Date: Fri, 24 Oct 1997 13:48:11 +0100 (BST)
From: R I Caddel <[log in to unmask]>
To: [log in to unmask]
Cc: [log in to unmask], [log in to unmask]
Subject: Re: Marjorie's letter
Reply-to: R I Caddel <[log in to unmask]>
>- hmm... I've heard this argument in various guises and remain to be
>convinced. As theory it's so aereated as to be flimsy, and vulnerable to a
>straight johnsonian "I refute it THUS" approach. Like Ken, I hope we can
>keep serving a slice of poetry with our theory, pie with our gravy,
>without which it's just a load of sauce.
Dear Ric
Whose "theory"? Are you talking about the I=T polemic I criticised,
or my criticism?
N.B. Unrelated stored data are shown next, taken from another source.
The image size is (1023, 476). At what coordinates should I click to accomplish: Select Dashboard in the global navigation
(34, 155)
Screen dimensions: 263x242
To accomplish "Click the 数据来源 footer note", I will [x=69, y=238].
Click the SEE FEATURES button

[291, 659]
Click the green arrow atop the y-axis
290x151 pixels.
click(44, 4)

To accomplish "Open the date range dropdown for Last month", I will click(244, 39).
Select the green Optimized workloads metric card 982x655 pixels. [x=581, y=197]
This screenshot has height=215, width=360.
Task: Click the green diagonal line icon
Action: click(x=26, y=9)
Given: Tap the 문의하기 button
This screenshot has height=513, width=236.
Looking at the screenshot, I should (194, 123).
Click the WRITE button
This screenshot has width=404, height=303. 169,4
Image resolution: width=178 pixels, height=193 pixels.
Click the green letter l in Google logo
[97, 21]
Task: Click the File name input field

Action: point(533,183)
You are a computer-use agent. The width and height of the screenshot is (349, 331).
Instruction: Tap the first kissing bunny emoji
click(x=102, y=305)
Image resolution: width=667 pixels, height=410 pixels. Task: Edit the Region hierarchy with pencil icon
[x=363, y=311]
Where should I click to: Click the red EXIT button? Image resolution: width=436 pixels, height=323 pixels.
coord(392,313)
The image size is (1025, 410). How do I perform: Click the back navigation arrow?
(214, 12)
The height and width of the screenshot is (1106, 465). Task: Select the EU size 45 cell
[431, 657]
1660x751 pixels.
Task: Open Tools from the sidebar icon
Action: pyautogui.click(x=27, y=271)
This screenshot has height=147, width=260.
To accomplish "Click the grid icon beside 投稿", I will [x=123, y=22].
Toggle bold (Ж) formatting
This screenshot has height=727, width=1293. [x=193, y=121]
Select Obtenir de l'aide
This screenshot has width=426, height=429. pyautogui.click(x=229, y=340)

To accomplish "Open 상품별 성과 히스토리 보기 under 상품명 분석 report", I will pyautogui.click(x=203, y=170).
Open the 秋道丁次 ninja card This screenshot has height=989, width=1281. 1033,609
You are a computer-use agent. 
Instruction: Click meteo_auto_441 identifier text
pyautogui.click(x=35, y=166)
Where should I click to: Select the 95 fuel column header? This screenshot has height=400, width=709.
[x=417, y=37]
I`m not arguing that poems shouldn`t be cited
because they get in the way of some "theory" - I am suggesting that
there is a possibility that citing one of Bernstein`s most
intractable poems, in a favourable or unfavourable context, cannot
help but merely enlist that poem as an example of Intractibility, an
Intractibility which is (paradoxically?) a cog in the wheel of a
polemic fully explicated elsewhere and in more or less normative
prose. I`m all for quotations, because I`m all for the work of
interpretation. Close readings of poems by Bernstein and others get
lost immediately (they`re meant to) and rush off to Content`s Dream
to extract some profit from the labour expended.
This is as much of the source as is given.